**What you should do:**
Please edit the column about 2013 and health care: write it out again from "Want to talk" to "shop for coverage.", replacing "red-state America" with "conservative America".

**Text provided:**
Young: In 2013, the conversation changed
Special to the Daily
It was a bad year for the president, some would say his worst.
The nation was divided to the breaking point. It seemed nothing went right for him in 1862.
And yet, Abraham Lincoln, his proxies being pummeled on the battlefield, rose above it to bring about a fundamental change regarding a most basic human need.
In Lincoln’s case, that need was education. That year he signed the Morrill Act, transforming this from a nation with a permanent have-not class to one in which all could aspire to higher education.
Reading about what many historians consider Lincoln’s worst year, I thought about 2013. Even his friends say it couldn’t have been worse for Barack Obama. We know what his critics say.
However, they don’t write history.
History will show that 2013 was when America’s conversation about health care changed. The nation started the excruciating, jarring shift from the status quo — with a permanent have-not class — to something better.
Yes, we know Congress had that conversation in 2009 and 2010, passing the Affordable Care Act. But it wasn’t until 2013, with the individual mandate kicking in, that the rest of us had that talk.
Whatever is being said now, even if obscenity-laced, is good for the country, because it’s about what the nation needs.
Want to vent about problems with healthcare.gov? Good. The more outrage, the more quickly its problems will be addressed.
Want to talk about the fact that some states will deprive millions of Medicaid available in other states? Good. Maybe those millions will vote.
Want to say the president misled about unintended loss of coverage for many? OK. Say it. Say, “He lied,” if you wish. But understand: The ACA is in place for people who lose their coverage. Before 2013, millions lost their insurance each year, with nowhere to turn.
Back to 1862 and the Morrill Act, which created land-grant colleges: It didn’t apply to the Confederacy, which declared it didn’t belong to America anymore. After peace reigned, that changed and the former breakaway states benefited as well.
Right now, in similar fashion, the potential of the ACA is blunted in red-state America, not just on Medicaid expansion, but with states having refused to set up their own health care exchanges to help their citizens shop for coverage.
Two examples from such states illustrate that the ACA is working even in hostile environs.

**Record extracts:**
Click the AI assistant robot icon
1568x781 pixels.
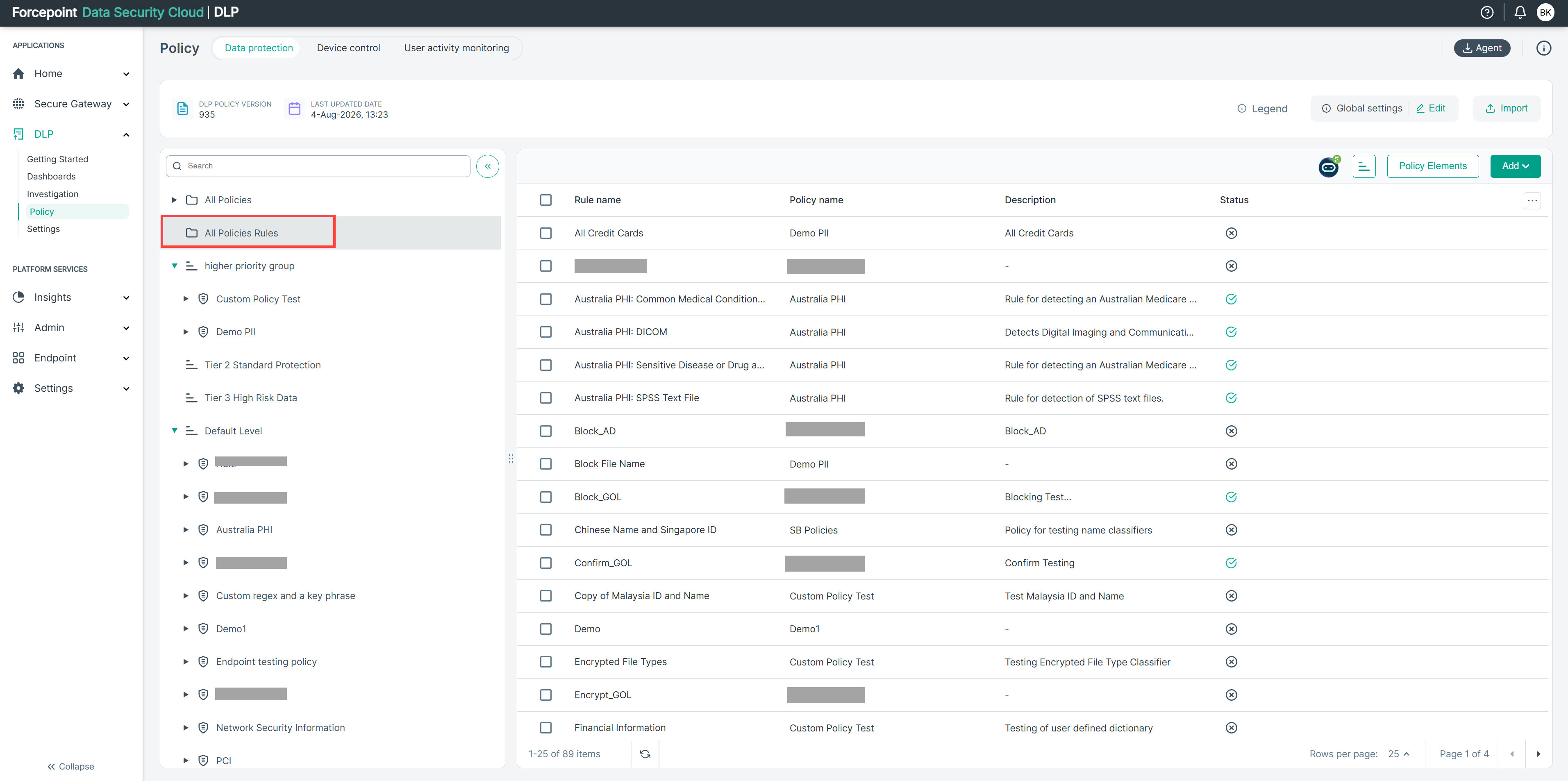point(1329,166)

==

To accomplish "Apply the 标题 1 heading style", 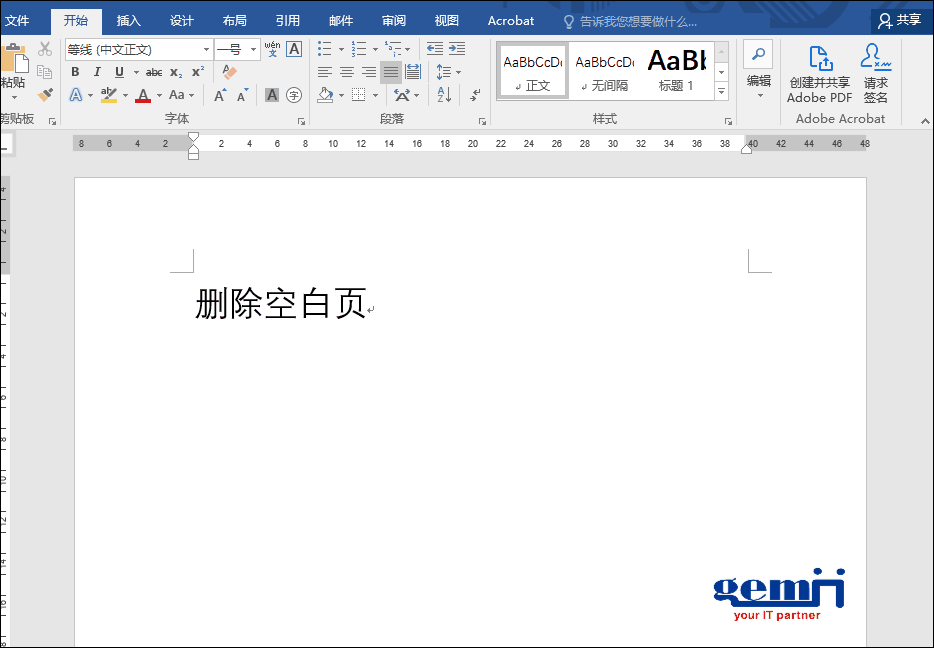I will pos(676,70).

--

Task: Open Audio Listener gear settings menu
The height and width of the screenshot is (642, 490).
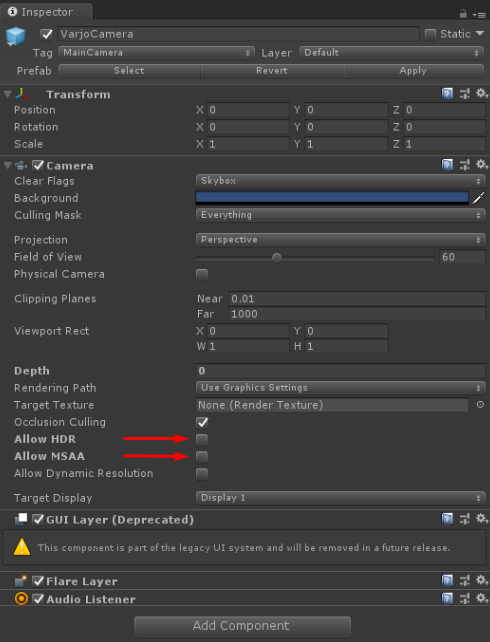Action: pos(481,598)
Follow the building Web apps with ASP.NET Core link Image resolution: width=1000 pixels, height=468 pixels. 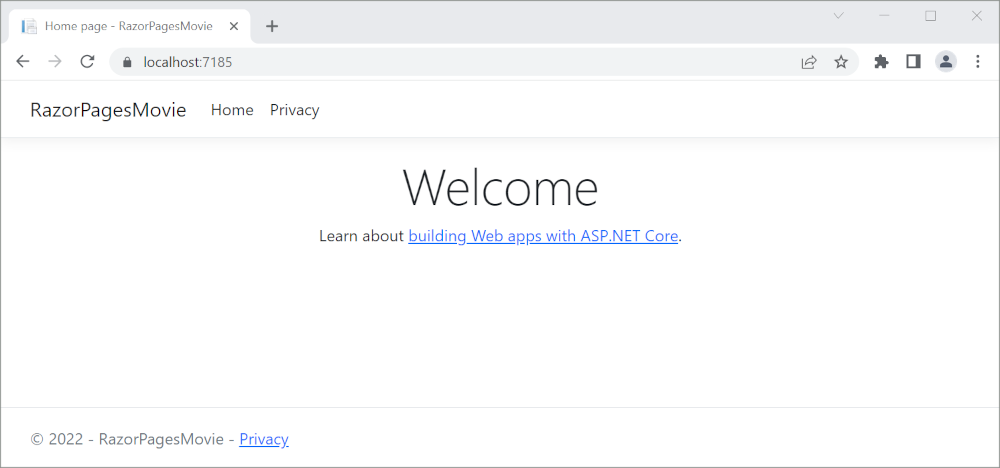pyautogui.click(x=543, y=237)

**Solved exercise:**
Want to talk about the fact that some states will deprive millions of Medicaid available in other states? Good. Maybe those millions will vote.
Want to say the president misled about unintended loss of coverage for many? OK. Say it. Say, “He lied,” if you wish. But understand: The ACA is in place for people who lose their coverage. Before 2013, millions lost their insurance each year, with nowhere to turn.
Back to 1862 and the Morrill Act, which created land-grant colleges: It didn’t apply to the Confederacy, which declared it didn’t belong to America anymore. After peace reigned, that changed and the former breakaway states benefited as well.
Right now, in similar fashion, the potential of the ACA is blunted in conservative America, not just on Medicaid expansion, but with states having refused to set up their own health care exchanges to help their citizens shop for coverage.